She boxed Tony's ears again. “You could take lessons from him.”

“In betraying my queen? I think not.”

She boxed his ears again. And again. He flinched beneath the assault, for she had a strong arm and a wicked temper, but he wouldn't lift his hand to his queen, as Essex had tried to do when she treated him with similar disrespect. Tony hoped she remembered and made the comparison. He hoped she would follow the instinct that had protected her kingdom for the forty-two years of her sovereignty.

If she did, he didn't see it.

“Get out!” she shouted. “Get out of my sight, and don't come back.”

He bowed. “Sir Danny Plympton will die happy if he can help the captain of this ship we call England steer a safe course through these shoals. He is your most faithful admirer.”

Picking up a gold enamel pot, she shouted, “Go!”

He bowed again and backed toward the door. “Call him before you. Hear what he has to say. I beg of you, madam. Listen to his words.”

She let fly with the pot as he shut the door, and it smashed at the place where his head had been. “Insolent baggage,” she raged. “How dare he speak to me in such a manner?”

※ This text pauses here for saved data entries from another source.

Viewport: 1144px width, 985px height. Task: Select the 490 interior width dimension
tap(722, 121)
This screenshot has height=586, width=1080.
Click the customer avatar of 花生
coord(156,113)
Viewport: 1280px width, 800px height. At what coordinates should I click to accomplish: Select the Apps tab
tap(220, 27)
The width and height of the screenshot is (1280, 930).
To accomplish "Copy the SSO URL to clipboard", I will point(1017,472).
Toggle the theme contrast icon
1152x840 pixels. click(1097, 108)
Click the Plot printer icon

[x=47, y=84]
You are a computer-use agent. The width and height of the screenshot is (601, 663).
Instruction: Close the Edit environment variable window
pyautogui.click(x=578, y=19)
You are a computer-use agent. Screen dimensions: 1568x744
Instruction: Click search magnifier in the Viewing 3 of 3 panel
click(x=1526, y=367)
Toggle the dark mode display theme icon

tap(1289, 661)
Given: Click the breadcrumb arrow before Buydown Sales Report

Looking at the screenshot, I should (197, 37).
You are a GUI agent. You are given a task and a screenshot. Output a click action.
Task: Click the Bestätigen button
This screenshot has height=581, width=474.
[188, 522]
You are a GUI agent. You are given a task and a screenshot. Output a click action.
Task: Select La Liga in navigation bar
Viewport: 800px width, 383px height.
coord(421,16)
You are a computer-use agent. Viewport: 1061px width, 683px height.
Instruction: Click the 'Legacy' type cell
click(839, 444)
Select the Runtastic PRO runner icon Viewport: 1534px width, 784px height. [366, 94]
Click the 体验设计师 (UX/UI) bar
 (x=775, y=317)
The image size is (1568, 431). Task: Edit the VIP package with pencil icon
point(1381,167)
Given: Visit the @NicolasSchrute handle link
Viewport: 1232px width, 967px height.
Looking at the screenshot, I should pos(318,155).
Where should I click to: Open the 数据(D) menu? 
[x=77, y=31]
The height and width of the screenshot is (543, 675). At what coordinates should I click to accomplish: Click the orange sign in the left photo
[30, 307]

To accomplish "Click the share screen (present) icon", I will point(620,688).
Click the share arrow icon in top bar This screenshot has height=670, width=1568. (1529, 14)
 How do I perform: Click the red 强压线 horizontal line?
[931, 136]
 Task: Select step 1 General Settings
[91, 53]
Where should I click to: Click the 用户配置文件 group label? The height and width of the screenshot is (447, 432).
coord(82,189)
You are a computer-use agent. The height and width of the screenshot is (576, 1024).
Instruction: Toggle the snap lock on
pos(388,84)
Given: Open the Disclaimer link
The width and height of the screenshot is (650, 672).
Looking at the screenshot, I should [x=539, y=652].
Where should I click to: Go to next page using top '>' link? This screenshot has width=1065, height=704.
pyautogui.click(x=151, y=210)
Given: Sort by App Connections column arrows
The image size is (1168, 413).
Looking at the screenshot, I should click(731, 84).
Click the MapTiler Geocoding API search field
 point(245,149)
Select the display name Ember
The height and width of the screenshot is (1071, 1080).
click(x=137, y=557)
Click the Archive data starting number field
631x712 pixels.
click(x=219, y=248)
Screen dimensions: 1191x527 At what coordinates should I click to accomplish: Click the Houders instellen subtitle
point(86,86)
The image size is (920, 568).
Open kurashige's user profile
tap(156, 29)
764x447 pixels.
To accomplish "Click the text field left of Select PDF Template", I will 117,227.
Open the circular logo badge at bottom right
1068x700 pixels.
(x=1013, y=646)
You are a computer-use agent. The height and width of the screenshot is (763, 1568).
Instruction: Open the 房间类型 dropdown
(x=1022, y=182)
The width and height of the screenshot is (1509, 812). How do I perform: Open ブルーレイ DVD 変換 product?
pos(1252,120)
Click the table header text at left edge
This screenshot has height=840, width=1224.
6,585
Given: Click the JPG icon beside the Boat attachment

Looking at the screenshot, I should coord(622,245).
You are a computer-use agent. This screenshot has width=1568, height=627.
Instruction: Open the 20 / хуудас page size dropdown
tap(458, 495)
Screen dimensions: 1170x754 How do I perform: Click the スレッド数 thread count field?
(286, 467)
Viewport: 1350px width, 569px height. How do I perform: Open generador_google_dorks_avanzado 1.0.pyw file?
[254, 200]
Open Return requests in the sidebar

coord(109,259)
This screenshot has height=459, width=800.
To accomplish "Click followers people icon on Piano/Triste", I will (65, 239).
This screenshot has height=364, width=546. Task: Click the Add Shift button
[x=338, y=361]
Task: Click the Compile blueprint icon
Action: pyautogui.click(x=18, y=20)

Bobbing and weaving like a Christian facing an enraged lioness, Sir Robert Cecil declared, “Sir Anthony Rycliffe is an insolent fool.”

“Fool? Fool?” Queen Elizabeth snatched up a vase and threw it at Cecil's head. Cecil didn't dodge as well as Tony and took the blow in the chest. “Sir Anthony Rycliffe is no fool.”

“Nay, madam, he's a rogue.”

Her rage temporarily expunged, she sank onto a pile of cushions arranged for her comfort. “Aye, he's a rogue.”

“A knave,” Cecil suggested.

“Not a knave.” Exhausted by her tantrum, she closed her eyes.

“Madam, shall can I call your ladies-in-waiting?”

“Nay.” She flapped a limp hand. “Call the tooth drawer.”

Cecil bowed, although she couldn't see him, and hastened to the door. As he opened it, she said, “And Cecil?”

“Aye, Your Majesty?”

“Bring me Sir Danny Plympton. Immediately. I wish to question him.”

 

The Chamberlain's Men and the members of Sir Danny's troupe laughed and quarreled as they drank the evening away at Cross Keys Inn in Gracechurch Street. This was their place; it had always been their place, just
as the Queen's Men gathered at the Bull in Bishopgate Street and the Earl of Worcester's Men gathered at the Boar's Head in Whitechapel. When the winter grew too bitter to perform their plays in the open-roofed Globe Theater, they came and performed in the inn. The innkeeper found it a draw for customers, and for the most part the actors behaved in a seemly manner.

But now he kept a weather eye on them as they debated the most outrageous event in the history of theater.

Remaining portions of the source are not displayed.